Prof. Iasiello Marcello

Department of Industrial Engineering, Università degli Studi di Napoli Federico II, Italy

E-mail: marcello.iasiello@unina.it

Bio

Marcello Iasiello is Associate Professor in the Department of Industrial Engineering at the University of Naples Federico II, Italy, where he has been a faculty member since 2017. He received both his M.S. and Ph.D. in Mechanical Engineering from the same university and has held visiting positions at the University of Connecticut, the University of California, Riverside, and the Universitat Politècnica de València.
His research focuses on heat transfer and thermal management, with particular emphasis on advanced cooling solutions for electronics and batteries. His interests include numerical conjugate heat transfer and fluid flow, porous materials, thermal energy storage, multi-objective optimization, topology optimization, and thermal-fluid applications in bioengineering.
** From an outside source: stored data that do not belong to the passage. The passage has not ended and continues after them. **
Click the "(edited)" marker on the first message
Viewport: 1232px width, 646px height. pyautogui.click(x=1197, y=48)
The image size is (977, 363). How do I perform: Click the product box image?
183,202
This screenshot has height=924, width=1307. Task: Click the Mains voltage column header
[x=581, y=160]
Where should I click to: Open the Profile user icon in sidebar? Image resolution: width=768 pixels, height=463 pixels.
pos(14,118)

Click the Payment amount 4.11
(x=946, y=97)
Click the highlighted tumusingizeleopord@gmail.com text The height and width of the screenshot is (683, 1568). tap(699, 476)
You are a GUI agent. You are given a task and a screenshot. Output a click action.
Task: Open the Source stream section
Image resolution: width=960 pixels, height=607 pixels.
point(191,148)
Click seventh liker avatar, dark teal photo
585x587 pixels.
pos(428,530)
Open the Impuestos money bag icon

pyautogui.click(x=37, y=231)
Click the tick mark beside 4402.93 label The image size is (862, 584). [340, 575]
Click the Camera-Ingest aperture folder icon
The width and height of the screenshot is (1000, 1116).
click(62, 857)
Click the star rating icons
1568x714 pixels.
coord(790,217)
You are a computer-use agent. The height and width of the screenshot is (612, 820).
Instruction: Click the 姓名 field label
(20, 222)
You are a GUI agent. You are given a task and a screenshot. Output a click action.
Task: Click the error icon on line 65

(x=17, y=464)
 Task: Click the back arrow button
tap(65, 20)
He has co-authored more than 126 publications, including review papers and book chapters, with an h-index of 31 in Scopus.
Prof. Iasiello serves on the editorial boards of several international journals, has been guest editor of special issues including for the International Journal of Heat and Mass Transfer, and is a member of the Scientific Council of the ICHMT. He has received the Italian Union of Thermal-Fluid-Dynamics Prize for the best Ph.D. thesis, several Best Paper Awards at international conferences, and Outstanding Reviewer Awards. Since 2022, he has been included in Stanford University’s annual list of the world’s top 2% scientists. He teaches applied thermodynamics, heat transfer, and energy systems optimization, has served as Principal Investigator and leader of research units in several national and international projects, and is co-chair of the HTFF conference series.

Title

Designing Next-Generation Cold Plates for Thermal Management through Free-to-Morph Design

Abstract

The continuous rise in power density and the increasing compactness of modern electronic systems are turning thermal management into a major engineering challenge in applications such as data centers, AI hardware, and advanced chip cooling. In these contexts, cold plates are required to deliver high thermal performance while simultaneously meeting multiple and often conflicting constraints, including limited space, pumping-power consumption, pressure-drop penalties, safety requirements, and manufacturability. As these demands become more severe, conventional design approaches are progressively reaching their limits.
This keynote will discuss the evolution of cold-plate architectures for advanced thermal management, starting from the fundamentals of thermal design and moving towards emerging design strategies enabled by increasingly flexible material distribution. In this framework, a range of approaches will be reviewed, including architected cellular materials, metamaterials, topology optimization, and more recent field-based design concepts. Particular attention will be devoted to methods that combine high design freedom with engineering constraints, with the aim of improving thermal performance while balancing hydraulic efficiency, weight, safety, and manufacturing feasibility.
Within this perspective, free-to-morph design will be presented as a unifying concept for the development of next-generation thermal-management solutions. The central question is straightforward: how should material be distributed within a given design space to achieve the best overall performance under realistic operating and design constraints? The talk will finally highlight the main opportunities, current limitations, and future directions of this evolving design paradigm.